Meal planning doesn’t have to be hard or unenjoyable! Expand your definition of the concept to eat well while embracing spontaneity.
Meal planning is touted as a direct route to eating more healthfully, spending less money and saving some time – and it certainly can be. But for many us, it’s more of an annoying chore than a helpful activity. That’s because in addition to being time-consuming, “meal planning” just sounds strict. It doesn’t seem to leave room for creativity and spontaneity – especially when you’re also attempting to craft meals that are nutritionally sound and budget-friendly.

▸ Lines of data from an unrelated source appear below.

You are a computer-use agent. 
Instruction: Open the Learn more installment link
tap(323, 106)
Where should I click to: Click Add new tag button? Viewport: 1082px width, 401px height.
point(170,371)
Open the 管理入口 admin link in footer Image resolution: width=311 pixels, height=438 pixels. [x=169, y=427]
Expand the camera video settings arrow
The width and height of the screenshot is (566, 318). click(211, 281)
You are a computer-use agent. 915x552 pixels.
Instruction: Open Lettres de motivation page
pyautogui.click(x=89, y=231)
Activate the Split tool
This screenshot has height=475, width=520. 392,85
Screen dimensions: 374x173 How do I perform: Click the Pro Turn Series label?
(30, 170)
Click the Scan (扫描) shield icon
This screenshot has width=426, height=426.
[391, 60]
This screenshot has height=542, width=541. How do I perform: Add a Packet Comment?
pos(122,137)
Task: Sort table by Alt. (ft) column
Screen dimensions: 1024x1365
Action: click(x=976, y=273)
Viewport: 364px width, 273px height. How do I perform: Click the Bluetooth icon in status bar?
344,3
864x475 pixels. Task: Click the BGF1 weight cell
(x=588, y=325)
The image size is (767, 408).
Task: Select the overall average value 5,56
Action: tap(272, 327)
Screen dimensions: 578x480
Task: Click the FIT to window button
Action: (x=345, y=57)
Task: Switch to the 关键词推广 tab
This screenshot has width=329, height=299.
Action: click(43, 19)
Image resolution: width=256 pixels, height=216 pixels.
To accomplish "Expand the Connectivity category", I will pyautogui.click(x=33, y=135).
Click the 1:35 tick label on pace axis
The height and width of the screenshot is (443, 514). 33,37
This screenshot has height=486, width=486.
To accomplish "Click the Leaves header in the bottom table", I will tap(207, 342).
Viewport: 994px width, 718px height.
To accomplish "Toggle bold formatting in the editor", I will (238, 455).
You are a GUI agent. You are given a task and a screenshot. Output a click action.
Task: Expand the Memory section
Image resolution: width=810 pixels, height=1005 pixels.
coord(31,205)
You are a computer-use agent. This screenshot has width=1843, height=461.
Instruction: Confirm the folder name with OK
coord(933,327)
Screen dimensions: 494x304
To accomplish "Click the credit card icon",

But there’s another way to meal plan that doesn’t involve preparing stacks of identical Tupperware containers for the week ahead. I’ve been doing it for years without even realizing it. After raising three boys and figuring out how to stock my bustling household, I had to keep in mind what was going on that week. Was I having company? How many nights were we eating out? What meals could I cook once and then repurpose the leftovers? So while I don’t follow a specific recipe, I do picture how individual ingredients will morph into meals. In other words, I picture how the ingredients will work together to create delicious meals without much waste.
I’m not the only one who meal plans without planning. Here are 10 tips from my dietitian nutritionist friends on how to turn a time-intensive chore into a time-saving (and almost fun) weekly activity:
1. Start with a theme.
The hardest part of planning a meal is figuring out what the heck to make. That’s why registered dietitian nutritionist and culinary nutrition expert Jessica Levinson says it’s important to make that part fun. “Plan theme nights, like meatless Monday, taco Tuesday and fish Friday,” she says. “This is fun, especially for the kids, and it makes planning a menu easier because you know exactly what kind of recipe you need for every night.”
To make theme nights even easier, registered dietitian nutritionist Karen Ehrens recommends making a basic veggie saute on Sunday with things like carrots, onions, celery, zucchini, peas and broccoli. That way, every night you can reheat it and add a different herb, spice or sauce. “The idea is that you can change up the flavor to Asian, Greek, Indian, Italian, Moroccan or Mexican, depending on the night’s theme,” she says.
2. Think of your refrigerator as a salad bar.
You know there’s a health revolution in the works when salad bar chains are becoming as popular as Starbucks. Now there’s a new place to get a healthy meal-in-a-bowl: your fridge. Here, you don’t have to meal prep, you just have to ingredient prep. “If you take 40 minutes on a Sunday to prep all the vegetables you need for a salad like shredded carrots, cauliflower, broccoli, romaine lettuce, celery, green onions, peppers, tomatoes, cucumbers and zucchini noodles, and store them in separate containers, you’ll save time during the week because the food is all set up and ready to eat. All you have to do is throw it together,” says registered dietitian nutritionist Jen Haugen, a director and kitchen consultant with Pampered Chef and owner of JenHaugen.com.